Y no sabes lo duro que es todo esto. Darle vueltas a cada situación hipotética; buscarle los tres pies al gato. Cambiar el pasado es imposible, pero en mi mente lo hago una, y otra, y otra vez. Y aunque esté trillado decirlo, mi peor enemiga soy yo misma. Y, en frente de mí, están esas cosas que me dejé a medias que, aunque tengo ansias por alcanzar, parece que cada vez están más lejos. Mi mano quiere arrancar los logros de raíz. Los logros son flores amarillas, creciendo entre las grietas del suelo.
El otro día lo estuve pensando, mientras estiraba algunas plantas del asfalto de la gasolinera. Había algunas, con las raíces gruesas, que no cedían cuando las arrastraba fuera. En cambio, otras se resistían. Era una resistencia breve, apenas perceptible, pero permanecía como un eco cuando terminaba de destruirlas. Y yo empecé a sentirme como ellas. Algunas veces peleando con todas mis fuerzas, aunque en vano. Otras dejándome llevar y aceptando mi destino. Sin embargo, a pesar de todo quiero imaginarme como alguien que crece sobre el cemento.
Cerrar los ciclos es complicado. A cada paso que doy, llegan también los imprevistos. Y me siento extraña con los imprevistos: como si fuera un castillo de naipes y, cuando cae una de las cartas, lo hicieran las demás. Quiero ser resistencia silenciosa, y continuar inexorable hacia mi meta. Pero es difícil, y me faltan fuerzas. Llevo dos semanas en las que no digiero bien la comida; todo se revuelve en mis intestinos. También me inundan las ganas de llorar que, además, están acompañadas por polillas en el estómago.
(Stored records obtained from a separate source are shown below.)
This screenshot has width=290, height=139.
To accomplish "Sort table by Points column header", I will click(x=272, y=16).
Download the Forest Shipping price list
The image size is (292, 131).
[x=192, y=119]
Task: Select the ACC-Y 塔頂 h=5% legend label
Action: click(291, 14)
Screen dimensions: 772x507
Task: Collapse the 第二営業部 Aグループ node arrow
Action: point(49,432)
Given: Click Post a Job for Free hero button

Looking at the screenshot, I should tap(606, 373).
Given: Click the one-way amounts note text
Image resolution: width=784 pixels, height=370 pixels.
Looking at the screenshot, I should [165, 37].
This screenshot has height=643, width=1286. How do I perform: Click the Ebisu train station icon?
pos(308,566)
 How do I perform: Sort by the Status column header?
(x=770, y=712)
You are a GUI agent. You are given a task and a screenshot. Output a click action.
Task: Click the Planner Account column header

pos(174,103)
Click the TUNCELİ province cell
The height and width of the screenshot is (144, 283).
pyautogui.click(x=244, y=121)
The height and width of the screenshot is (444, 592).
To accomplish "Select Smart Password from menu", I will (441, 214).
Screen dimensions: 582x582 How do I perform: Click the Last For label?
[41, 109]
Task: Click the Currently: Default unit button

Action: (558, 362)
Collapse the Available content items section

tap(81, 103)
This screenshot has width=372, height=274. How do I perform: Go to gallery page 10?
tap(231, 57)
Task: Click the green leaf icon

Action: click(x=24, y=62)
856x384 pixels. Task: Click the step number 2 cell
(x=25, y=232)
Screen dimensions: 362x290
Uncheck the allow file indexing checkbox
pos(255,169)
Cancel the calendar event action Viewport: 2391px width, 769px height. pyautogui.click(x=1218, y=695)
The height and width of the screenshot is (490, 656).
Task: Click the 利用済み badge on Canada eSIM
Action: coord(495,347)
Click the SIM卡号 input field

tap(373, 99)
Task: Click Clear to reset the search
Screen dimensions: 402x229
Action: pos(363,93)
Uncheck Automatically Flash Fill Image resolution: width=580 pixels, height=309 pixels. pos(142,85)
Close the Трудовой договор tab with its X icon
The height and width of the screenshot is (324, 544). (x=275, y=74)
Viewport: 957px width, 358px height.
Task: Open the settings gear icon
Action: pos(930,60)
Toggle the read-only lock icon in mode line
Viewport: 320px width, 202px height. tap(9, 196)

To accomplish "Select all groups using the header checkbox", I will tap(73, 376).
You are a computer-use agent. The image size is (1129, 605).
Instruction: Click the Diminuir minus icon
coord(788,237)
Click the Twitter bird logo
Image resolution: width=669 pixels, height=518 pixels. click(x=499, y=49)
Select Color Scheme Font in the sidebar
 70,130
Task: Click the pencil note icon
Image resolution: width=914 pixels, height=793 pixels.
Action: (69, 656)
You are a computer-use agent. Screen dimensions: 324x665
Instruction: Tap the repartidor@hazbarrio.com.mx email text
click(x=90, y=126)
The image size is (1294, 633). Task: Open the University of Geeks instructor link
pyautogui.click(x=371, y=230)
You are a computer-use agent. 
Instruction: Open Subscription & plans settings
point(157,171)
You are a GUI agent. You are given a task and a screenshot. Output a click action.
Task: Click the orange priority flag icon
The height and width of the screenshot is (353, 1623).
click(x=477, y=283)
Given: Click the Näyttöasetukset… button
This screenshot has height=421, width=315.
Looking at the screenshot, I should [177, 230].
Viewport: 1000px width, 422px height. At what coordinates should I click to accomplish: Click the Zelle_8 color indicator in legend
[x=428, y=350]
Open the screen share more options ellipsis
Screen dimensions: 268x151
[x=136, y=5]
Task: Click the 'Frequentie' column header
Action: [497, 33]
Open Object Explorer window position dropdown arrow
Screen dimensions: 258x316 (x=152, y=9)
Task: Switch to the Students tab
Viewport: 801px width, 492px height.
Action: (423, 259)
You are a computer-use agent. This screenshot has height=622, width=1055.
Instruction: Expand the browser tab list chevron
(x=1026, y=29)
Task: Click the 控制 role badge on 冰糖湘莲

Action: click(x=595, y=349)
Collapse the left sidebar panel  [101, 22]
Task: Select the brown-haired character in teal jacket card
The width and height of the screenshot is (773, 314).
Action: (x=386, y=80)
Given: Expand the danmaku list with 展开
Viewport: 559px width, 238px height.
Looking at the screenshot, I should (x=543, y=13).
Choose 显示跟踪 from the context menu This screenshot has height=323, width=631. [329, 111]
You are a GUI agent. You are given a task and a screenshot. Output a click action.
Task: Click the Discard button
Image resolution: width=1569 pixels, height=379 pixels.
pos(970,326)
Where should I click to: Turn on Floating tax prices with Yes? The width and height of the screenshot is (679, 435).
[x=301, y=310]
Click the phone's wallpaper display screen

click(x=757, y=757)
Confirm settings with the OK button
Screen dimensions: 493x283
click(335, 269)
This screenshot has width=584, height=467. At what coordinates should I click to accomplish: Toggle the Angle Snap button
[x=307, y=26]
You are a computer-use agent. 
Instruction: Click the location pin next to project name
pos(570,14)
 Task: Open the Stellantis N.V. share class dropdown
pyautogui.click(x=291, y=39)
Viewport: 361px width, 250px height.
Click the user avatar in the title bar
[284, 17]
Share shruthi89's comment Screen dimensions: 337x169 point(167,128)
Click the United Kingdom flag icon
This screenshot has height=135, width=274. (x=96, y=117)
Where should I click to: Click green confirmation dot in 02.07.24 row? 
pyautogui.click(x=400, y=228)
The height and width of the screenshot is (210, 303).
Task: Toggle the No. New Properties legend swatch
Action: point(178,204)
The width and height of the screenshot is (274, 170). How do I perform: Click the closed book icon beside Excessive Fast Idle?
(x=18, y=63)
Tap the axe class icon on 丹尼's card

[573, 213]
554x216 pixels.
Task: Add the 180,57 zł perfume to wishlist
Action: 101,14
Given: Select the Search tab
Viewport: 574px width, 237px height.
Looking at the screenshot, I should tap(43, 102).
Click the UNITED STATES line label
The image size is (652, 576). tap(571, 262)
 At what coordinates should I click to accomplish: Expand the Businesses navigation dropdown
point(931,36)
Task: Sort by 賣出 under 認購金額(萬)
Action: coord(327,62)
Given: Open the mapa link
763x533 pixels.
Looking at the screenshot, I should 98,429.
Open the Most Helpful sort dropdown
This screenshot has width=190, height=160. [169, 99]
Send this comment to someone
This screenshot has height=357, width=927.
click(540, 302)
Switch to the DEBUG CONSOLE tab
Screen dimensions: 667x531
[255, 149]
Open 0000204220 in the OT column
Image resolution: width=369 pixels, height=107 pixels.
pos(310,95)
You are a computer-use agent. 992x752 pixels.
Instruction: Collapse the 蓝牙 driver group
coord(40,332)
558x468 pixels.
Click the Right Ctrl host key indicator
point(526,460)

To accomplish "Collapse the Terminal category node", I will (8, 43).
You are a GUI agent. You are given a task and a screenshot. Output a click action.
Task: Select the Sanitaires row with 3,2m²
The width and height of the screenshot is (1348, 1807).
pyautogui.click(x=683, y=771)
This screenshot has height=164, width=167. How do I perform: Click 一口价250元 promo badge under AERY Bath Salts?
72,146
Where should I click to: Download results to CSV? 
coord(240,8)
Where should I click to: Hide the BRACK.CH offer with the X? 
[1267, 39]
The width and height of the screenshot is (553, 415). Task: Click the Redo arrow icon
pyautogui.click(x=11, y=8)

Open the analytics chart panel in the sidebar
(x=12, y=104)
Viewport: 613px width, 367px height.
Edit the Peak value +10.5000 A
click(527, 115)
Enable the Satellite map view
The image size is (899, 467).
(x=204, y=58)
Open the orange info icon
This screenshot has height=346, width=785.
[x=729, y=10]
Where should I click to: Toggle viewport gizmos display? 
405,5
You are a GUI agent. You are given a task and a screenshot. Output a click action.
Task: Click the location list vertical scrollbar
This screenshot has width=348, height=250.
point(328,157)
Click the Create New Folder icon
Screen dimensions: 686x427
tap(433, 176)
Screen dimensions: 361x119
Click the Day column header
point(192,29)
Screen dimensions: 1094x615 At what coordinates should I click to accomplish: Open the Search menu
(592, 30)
Tengo que confesarte que una parte de mí siente que todo esto es culpa mía. Que en mi cabeza me hice el cuento de la lechera. Que ya no tengo más cosas por abarcar. Que me conforme con lo que hay. Pero no quiero. Soy muy terca, ¿sabes? Y no quiero. Mis propósitos, mis metas, me dan fuerzas a seguir. Sin ellos, me siento vacía. Rota. Sin fuerzas. Ahora mismo, de hecho, estoy en una pelea constante por no quedarme en la cama. No más. No quiero volver a lo mismo otra vez. Y siento que si me conformo con esto estoy vaciándome por dentro. Pero es tan difícil de explicar que creo que no voy a molestarme en hacerlo. Espero que me entiendas, porque me va a ayudar a sentirme menos sola. A veces, la debilidad es también símbolo de resistencia. Ninguna de las flores que arranqué querían morir y, aunque algunas aceptaron su destino, otras seguirán creciendo sobre las grietas del suelo.